Background:  Miscommunication during handover has been linked to adverse patient events and is an international patient safety priority. Despite the development of handover resources, standardized handover tools for nursing team leaders (TLs) in intensive care are limited.
Aims:  The study aim was to implement and evaluate an evidence-based electronic minimum data set for nursing TL shift-to-shift handover in the intensive care unit using the knowledge-to-action (KTA) framework.
Methods:  This study was conducted in a 21-bed medical-surgical intensive care unit in Queensland, Australia. Senior registered nurses involved in TL handover were recruited. Three phases of the KTA framework (select, tailor, and implement interventions; monitor knowledge use; and evaluate outcomes) guided the implementation and evaluation process. A post-implementation practice audit and survey were carried out to determine nursing TL use and perceptions of the electronic minimum data set 3 months after implementation. Results are presented using descriptive statistics (median, IQR, frequency, and percentage).
Results:  Overall (86%, n = 49), TLs’ use of the electronic minimum data set for handover and communication regarding patient plan increased. Key content items, however, were absent from handovers and additional documentation was required alongside the minimum data set to conduct handover.

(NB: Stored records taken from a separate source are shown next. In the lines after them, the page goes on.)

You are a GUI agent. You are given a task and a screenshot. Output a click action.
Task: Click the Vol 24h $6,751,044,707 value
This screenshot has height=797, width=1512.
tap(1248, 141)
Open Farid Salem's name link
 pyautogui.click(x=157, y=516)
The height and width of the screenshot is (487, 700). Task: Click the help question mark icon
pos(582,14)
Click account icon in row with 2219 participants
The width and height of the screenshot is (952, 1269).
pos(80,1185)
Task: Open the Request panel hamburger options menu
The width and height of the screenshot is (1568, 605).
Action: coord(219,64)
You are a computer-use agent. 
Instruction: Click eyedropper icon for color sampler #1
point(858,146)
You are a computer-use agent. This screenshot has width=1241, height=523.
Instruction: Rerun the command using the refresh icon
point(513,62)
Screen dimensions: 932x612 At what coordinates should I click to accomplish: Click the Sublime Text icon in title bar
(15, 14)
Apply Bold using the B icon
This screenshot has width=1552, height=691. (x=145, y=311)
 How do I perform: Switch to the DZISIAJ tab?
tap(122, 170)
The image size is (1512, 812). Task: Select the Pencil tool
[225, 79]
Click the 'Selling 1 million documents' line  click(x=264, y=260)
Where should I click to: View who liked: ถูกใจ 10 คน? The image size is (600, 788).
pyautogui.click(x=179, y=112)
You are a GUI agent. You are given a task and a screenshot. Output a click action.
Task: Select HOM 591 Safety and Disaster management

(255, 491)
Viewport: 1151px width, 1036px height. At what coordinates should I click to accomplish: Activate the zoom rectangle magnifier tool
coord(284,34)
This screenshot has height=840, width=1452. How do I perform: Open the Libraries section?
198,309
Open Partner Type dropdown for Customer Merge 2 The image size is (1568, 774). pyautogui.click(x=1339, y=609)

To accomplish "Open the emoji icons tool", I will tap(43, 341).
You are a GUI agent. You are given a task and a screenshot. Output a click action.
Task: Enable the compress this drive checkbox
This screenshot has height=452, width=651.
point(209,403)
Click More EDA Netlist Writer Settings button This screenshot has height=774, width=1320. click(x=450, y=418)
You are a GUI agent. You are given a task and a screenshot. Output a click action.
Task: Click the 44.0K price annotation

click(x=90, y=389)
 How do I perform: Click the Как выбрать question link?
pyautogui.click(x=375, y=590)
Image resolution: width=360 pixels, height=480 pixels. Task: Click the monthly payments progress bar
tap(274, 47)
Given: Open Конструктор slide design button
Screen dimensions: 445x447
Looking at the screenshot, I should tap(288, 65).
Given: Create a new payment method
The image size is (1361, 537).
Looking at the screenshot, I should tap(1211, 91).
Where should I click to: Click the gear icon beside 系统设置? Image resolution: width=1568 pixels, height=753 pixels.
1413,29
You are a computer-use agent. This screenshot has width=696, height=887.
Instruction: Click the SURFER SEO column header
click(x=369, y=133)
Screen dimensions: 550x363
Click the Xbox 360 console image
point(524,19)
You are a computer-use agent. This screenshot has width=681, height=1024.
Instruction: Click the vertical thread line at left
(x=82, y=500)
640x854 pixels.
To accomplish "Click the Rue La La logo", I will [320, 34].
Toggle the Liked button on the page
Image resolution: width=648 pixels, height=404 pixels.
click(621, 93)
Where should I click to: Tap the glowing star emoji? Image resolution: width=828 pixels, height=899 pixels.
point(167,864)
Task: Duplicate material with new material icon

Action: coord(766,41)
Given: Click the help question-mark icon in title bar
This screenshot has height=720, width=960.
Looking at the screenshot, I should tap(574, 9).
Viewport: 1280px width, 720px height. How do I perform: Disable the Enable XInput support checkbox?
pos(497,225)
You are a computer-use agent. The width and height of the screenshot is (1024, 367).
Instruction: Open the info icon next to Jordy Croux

Of the TLs surveyed (n = 35), those receiving handover perceived the electronic minimum data set more positively than TLs giving handover (n = 35). Benefits to using the electronic minimum data set included the patient content (48%), suitability for short-stay patients (16%), decreased time updating (12%), and printing the tool (12%). Almost half of the participants, however, found the minimum data set contained irrelevant information, reported difficulties navigating and locating relevant information, and pertinent information was missing. Suggestions for improvement focused on modifications to the electronic handover interface.
Linking Evidence to Action:  Prior to developing and implementing electronic handover tools, adequate infrastructure is required to support knowledge translation and to ensure clinician and organizational needs are met.